Citation for the presentation of the Roberto Busa Award to Wilhelm Ott in June 2007 at Urbana-Champaign, Illinois, USA
In the Foreword to the volume on Book VI of the Aeneid, there appears a sentence which seems to sum up, programmatically, both the capabilities and the potential limits of digital processing:
Electronic data processing can be put into service whenever data of any kind — notably including texts — must be processed according to rules which are unambiguously formulatable and completely formalizable.
[...] The metrical tools set an emphasis which has continued to characterize all of Herr Ott's work throughout his career: computers should serve scholarly purposes, not vice versa. In his discussion of the tables and their preparation, three virtues are seen as particularly important:
[...] If we are to take responsibility, as humanists, for our use of machines, then it is necessarily now a part of humanities scholarship to understand and develop ways to make machines adapt to the requirements of our work, and (while remaining open to the exploitation of new and unforeseen opportunities) to resist the temptation to adjust our practices to suit the convenience of the machine. In this sense, Wilhelm Ott's decades of work on Tustep have been not only the work of a software developer, but more profoundly the work of a gifted humanist.
It has been the great good fortune of our field to benefit from Wilhelm Ott's work as a scholar. His work has taught a great deal over the years to those wise enough to learn from it.
The Roberto Busa award was given to Susan Hockey for her contribution to the establishment of the field of Humanities Computing, and for her work on computers and text.

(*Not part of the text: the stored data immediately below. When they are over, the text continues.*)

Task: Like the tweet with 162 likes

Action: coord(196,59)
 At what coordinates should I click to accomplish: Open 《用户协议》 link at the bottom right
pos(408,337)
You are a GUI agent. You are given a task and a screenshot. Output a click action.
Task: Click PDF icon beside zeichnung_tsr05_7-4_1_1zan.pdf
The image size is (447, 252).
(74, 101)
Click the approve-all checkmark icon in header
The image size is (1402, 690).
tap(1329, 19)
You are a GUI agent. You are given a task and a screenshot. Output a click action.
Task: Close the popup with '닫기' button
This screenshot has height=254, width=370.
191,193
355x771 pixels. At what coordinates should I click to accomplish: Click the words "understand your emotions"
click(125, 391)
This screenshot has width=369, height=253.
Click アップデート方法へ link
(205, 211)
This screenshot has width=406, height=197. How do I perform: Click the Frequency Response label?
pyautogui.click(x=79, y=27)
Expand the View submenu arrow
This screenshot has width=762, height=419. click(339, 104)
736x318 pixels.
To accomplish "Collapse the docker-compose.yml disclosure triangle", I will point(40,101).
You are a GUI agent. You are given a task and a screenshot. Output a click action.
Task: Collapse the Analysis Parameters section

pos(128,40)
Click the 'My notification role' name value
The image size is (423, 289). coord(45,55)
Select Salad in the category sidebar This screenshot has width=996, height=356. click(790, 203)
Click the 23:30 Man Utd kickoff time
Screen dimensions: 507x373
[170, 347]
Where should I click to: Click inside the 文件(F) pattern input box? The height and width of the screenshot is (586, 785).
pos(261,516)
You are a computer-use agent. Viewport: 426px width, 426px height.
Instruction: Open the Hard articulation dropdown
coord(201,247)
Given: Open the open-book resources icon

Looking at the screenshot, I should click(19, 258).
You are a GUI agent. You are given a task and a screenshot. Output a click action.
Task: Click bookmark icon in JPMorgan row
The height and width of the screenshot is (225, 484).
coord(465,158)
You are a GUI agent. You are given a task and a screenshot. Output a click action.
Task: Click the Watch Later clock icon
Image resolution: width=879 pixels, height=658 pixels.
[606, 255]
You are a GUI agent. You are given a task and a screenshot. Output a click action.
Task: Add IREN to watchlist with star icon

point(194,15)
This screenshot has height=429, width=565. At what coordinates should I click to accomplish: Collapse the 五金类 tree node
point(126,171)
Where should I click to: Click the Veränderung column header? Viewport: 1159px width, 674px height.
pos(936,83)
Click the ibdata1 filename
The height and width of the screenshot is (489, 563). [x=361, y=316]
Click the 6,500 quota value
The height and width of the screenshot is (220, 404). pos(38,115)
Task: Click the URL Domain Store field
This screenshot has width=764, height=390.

Citation for the presentation of the Roberto Busa Award to John Burrows in June 2001 at New York, USA
The Association for Computers and the Humanities and the Association for Literary and Linguistic Computing grant the Roberto Busa Award for 2001 to
John F. Burrows
for exemplary contribution to scholarship in humanities computing. His imaginative application of statistics to the literature of the 17th to the 20th centuries has inspired a generation of colleagues and students. More than anyone else he has bridged the gap between literary criticism and statistics, enriching both areas and making the latter a part of mainstream literary scholarship. In doing so he has helped to put humanities computing on solid ground.
Father Roberto Busa
Citation for the first presentation of the Roberto Busa Award to Roberto Busa SJ in July 1998 at Debrecen, Hungary
In recognition of his decades of tireless and effective organizational work, exemplified in the foundation and administration of the Centro Automazione Analisi Linguistica (CAAL), the Associazone per la Computerizzazione delle Analisi Ermeneutiche e Lessicologiche (CAEL), and the Gruppo Interdisciplinare per le Richerche della Computerizzazione dei Segni dell'Espressione (GIRCSE);
in gratitude for the inspiration provided by his example and his encouragement to so many in the field, both directly and through his extensive writings on textual computing and their potential to contribute to a New Philology;
and in honor of the monumental achievement of the Index Thomisticus, the commencement of which is generally regarded as marking the beginning of the field of computing in the humanities, and the completion of which, one of the field's finest results:
the Association for Literary and Linguistic Computing and the Association for Computers and the Humanities have instituted an award for the recognition of outstanding accomplishment in the application of information technology to humanistic research, and have awarded it to
Father Roberto Busa, S.J.
in whose honour the award shall henceforth be known as the Roberto Busa Award.
Given this sixth day of July one thousand nine hundred ninety eight AD, being the twenty-fifth year of the establishment of the Association for Literary and Linguistic Computing, and the twentieth of the Association for Computers and the Humanities, at the Lajos Kossuth University, in Debrecen, Hungary.